Required work: All of the data below should be returned exactly.

Information provided:
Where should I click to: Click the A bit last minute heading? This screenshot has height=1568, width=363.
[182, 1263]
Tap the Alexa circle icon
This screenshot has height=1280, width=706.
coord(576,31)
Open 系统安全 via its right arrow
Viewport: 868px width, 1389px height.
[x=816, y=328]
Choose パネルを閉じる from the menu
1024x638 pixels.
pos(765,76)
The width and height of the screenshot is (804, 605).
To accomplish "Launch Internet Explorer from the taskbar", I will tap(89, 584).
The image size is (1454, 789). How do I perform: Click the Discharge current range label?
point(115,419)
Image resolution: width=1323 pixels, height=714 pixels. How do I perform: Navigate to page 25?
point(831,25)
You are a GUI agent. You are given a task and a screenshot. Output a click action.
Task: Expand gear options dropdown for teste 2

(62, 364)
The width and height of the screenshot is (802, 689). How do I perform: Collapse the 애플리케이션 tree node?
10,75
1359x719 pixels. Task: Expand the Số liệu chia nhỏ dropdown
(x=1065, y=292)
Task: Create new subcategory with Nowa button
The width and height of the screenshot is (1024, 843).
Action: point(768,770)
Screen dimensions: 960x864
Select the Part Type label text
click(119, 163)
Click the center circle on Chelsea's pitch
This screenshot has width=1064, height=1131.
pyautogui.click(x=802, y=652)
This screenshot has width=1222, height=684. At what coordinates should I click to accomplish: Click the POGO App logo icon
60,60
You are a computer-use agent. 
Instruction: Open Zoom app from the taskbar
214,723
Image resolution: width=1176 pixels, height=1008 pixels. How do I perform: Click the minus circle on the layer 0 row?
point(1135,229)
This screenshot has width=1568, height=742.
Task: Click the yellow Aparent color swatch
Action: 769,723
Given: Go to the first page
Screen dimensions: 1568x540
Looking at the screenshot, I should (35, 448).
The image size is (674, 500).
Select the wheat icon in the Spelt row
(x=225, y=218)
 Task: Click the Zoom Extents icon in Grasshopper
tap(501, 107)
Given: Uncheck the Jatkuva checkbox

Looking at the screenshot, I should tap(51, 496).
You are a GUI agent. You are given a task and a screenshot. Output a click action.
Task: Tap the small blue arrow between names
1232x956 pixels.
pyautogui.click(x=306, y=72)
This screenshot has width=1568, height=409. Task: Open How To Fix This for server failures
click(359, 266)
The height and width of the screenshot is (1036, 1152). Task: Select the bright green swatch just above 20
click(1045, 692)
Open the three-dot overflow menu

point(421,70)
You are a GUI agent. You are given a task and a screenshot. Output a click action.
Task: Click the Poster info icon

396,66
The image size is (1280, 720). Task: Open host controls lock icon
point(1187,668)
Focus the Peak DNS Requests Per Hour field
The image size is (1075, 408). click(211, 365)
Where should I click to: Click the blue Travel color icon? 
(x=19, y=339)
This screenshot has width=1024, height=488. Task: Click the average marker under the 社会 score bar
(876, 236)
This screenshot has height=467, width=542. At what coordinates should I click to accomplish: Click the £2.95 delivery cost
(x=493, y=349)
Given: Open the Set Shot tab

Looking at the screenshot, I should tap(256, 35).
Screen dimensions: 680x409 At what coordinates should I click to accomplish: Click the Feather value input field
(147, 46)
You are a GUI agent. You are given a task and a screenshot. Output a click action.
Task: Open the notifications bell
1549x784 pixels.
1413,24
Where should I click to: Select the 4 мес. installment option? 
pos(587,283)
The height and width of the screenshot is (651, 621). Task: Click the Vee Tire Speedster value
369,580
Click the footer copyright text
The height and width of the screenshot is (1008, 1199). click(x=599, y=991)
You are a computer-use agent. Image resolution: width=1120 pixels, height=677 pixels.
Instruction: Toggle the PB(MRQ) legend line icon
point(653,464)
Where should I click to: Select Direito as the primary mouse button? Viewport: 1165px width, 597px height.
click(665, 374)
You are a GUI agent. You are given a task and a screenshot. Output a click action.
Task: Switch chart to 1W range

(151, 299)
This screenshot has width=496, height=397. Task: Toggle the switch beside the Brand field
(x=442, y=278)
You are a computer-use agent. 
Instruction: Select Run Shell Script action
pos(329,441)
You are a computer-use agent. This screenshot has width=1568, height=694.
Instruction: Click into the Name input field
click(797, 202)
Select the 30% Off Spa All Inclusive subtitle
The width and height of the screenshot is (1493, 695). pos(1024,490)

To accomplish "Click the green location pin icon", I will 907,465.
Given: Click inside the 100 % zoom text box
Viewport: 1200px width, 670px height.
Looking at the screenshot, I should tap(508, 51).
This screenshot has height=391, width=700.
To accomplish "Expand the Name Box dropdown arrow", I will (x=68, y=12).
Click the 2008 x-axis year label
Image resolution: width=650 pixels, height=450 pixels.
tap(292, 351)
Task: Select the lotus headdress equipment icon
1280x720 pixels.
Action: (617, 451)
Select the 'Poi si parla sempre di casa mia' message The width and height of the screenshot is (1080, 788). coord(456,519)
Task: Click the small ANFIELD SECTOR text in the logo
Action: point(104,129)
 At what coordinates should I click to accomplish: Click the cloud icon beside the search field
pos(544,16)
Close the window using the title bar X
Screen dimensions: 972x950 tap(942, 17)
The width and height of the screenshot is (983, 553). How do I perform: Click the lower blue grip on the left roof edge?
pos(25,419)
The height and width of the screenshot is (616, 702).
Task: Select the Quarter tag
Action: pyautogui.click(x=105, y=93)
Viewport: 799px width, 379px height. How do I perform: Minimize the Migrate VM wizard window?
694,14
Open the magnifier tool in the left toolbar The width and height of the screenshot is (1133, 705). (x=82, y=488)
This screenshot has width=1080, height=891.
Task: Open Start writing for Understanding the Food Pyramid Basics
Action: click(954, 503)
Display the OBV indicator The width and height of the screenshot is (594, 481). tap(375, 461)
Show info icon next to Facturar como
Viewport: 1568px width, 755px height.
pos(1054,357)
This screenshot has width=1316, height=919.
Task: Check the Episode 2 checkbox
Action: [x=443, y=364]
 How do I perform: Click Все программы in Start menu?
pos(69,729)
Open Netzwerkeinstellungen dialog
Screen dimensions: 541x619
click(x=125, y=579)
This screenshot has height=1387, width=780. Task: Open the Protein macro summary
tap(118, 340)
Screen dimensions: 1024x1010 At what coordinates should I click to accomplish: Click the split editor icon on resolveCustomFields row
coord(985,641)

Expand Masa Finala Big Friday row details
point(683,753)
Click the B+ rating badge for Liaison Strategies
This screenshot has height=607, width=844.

Answer to the exercise:
Where should I click to: Click the A bit last minute heading? This screenshot has height=1568, width=363.
[182, 1263]
Tap the Alexa circle icon
This screenshot has height=1280, width=706.
coord(576,31)
Open 系统安全 via its right arrow
Viewport: 868px width, 1389px height.
[x=816, y=328]
Choose パネルを閉じる from the menu
1024x638 pixels.
pos(765,76)
The width and height of the screenshot is (804, 605).
To accomplish "Launch Internet Explorer from the taskbar", I will tap(89, 584).
The image size is (1454, 789). How do I perform: Click the Discharge current range label?
point(115,419)
Image resolution: width=1323 pixels, height=714 pixels. How do I perform: Navigate to page 25?
point(831,25)
You are a GUI agent. You are given a task and a screenshot. Output a click action.
Task: Expand gear options dropdown for teste 2

(62, 364)
The width and height of the screenshot is (802, 689). How do I perform: Collapse the 애플리케이션 tree node?
10,75
1359x719 pixels. Task: Expand the Số liệu chia nhỏ dropdown
(x=1065, y=292)
Task: Create new subcategory with Nowa button
The width and height of the screenshot is (1024, 843).
Action: point(768,770)
Screen dimensions: 960x864
Select the Part Type label text
click(119, 163)
Click the center circle on Chelsea's pitch
This screenshot has width=1064, height=1131.
pyautogui.click(x=802, y=652)
This screenshot has width=1222, height=684. At what coordinates should I click to accomplish: Click the POGO App logo icon
60,60
You are a computer-use agent. 
Instruction: Open Zoom app from the taskbar
214,723
Image resolution: width=1176 pixels, height=1008 pixels. How do I perform: Click the minus circle on the layer 0 row?
point(1135,229)
This screenshot has width=1568, height=742.
Task: Click the yellow Aparent color swatch
Action: 769,723
Given: Go to the first page
Screen dimensions: 1568x540
Looking at the screenshot, I should (35, 448).
The image size is (674, 500).
Select the wheat icon in the Spelt row
(x=225, y=218)
 Task: Click the Zoom Extents icon in Grasshopper
tap(501, 107)
Given: Uncheck the Jatkuva checkbox

Looking at the screenshot, I should tap(51, 496).
You are a GUI agent. You are given a task and a screenshot. Output a click action.
Task: Tap the small blue arrow between names
1232x956 pixels.
pyautogui.click(x=306, y=72)
This screenshot has width=1568, height=409. Task: Open How To Fix This for server failures
click(359, 266)
The height and width of the screenshot is (1036, 1152). Task: Select the bright green swatch just above 20
click(1045, 692)
Open the three-dot overflow menu

point(421,70)
You are a GUI agent. You are given a task and a screenshot. Output a click action.
Task: Click the Poster info icon

396,66
The image size is (1280, 720). Task: Open host controls lock icon
point(1187,668)
Focus the Peak DNS Requests Per Hour field
The image size is (1075, 408). click(211, 365)
Where should I click to: Click the blue Travel color icon? 
(x=19, y=339)
This screenshot has width=1024, height=488. Task: Click the average marker under the 社会 score bar
(876, 236)
This screenshot has height=467, width=542. At what coordinates should I click to accomplish: Click the £2.95 delivery cost
(x=493, y=349)
Given: Open the Set Shot tab

Looking at the screenshot, I should tap(256, 35).
Screen dimensions: 680x409 At what coordinates should I click to accomplish: Click the Feather value input field
(147, 46)
You are a GUI agent. You are given a task and a screenshot. Output a click action.
Task: Open the notifications bell
1549x784 pixels.
1413,24
Where should I click to: Select the 4 мес. installment option? 
pos(587,283)
The height and width of the screenshot is (651, 621). Task: Click the Vee Tire Speedster value
369,580
Click the footer copyright text
The height and width of the screenshot is (1008, 1199). click(x=599, y=991)
You are a computer-use agent. Image resolution: width=1120 pixels, height=677 pixels.
Instruction: Toggle the PB(MRQ) legend line icon
point(653,464)
Where should I click to: Select Direito as the primary mouse button? Viewport: 1165px width, 597px height.
click(665, 374)
You are a GUI agent. You are given a task and a screenshot. Output a click action.
Task: Switch chart to 1W range

(151, 299)
This screenshot has width=496, height=397. Task: Toggle the switch beside the Brand field
(x=442, y=278)
You are a computer-use agent. 
Instruction: Select Run Shell Script action
pos(329,441)
You are a computer-use agent. This screenshot has width=1568, height=694.
Instruction: Click into the Name input field
click(797, 202)
Select the 30% Off Spa All Inclusive subtitle
The width and height of the screenshot is (1493, 695). pos(1024,490)

To accomplish "Click the green location pin icon", I will 907,465.
Given: Click inside the 100 % zoom text box
Viewport: 1200px width, 670px height.
Looking at the screenshot, I should tap(508, 51).
This screenshot has height=391, width=700.
To accomplish "Expand the Name Box dropdown arrow", I will (x=68, y=12).
Click the 2008 x-axis year label
Image resolution: width=650 pixels, height=450 pixels.
tap(292, 351)
Task: Select the lotus headdress equipment icon
1280x720 pixels.
Action: (617, 451)
Select the 'Poi si parla sempre di casa mia' message The width and height of the screenshot is (1080, 788). coord(456,519)
Task: Click the small ANFIELD SECTOR text in the logo
Action: point(104,129)
 At what coordinates should I click to accomplish: Click the cloud icon beside the search field
pos(544,16)
Close the window using the title bar X
Screen dimensions: 972x950 tap(942, 17)
The width and height of the screenshot is (983, 553). How do I perform: Click the lower blue grip on the left roof edge?
pos(25,419)
The height and width of the screenshot is (616, 702).
Task: Select the Quarter tag
Action: pyautogui.click(x=105, y=93)
Viewport: 799px width, 379px height. How do I perform: Minimize the Migrate VM wizard window?
694,14
Open the magnifier tool in the left toolbar The width and height of the screenshot is (1133, 705). (x=82, y=488)
This screenshot has width=1080, height=891.
Task: Open Start writing for Understanding the Food Pyramid Basics
Action: click(954, 503)
Display the OBV indicator The width and height of the screenshot is (594, 481). tap(375, 461)
Show info icon next to Facturar como
Viewport: 1568px width, 755px height.
pos(1054,357)
This screenshot has width=1316, height=919.
Task: Check the Episode 2 checkbox
Action: [x=443, y=364]
 How do I perform: Click Все программы in Start menu?
pos(69,729)
Open Netzwerkeinstellungen dialog
Screen dimensions: 541x619
click(x=125, y=579)
This screenshot has height=1387, width=780. Task: Open the Protein macro summary
tap(118, 340)
Screen dimensions: 1024x1010 At what coordinates should I click to accomplish: Click the split editor icon on resolveCustomFields row
coord(985,641)

Expand Masa Finala Big Friday row details
point(683,753)
Click the B+ rating badge for Liaison Strategies
This screenshot has height=607, width=844.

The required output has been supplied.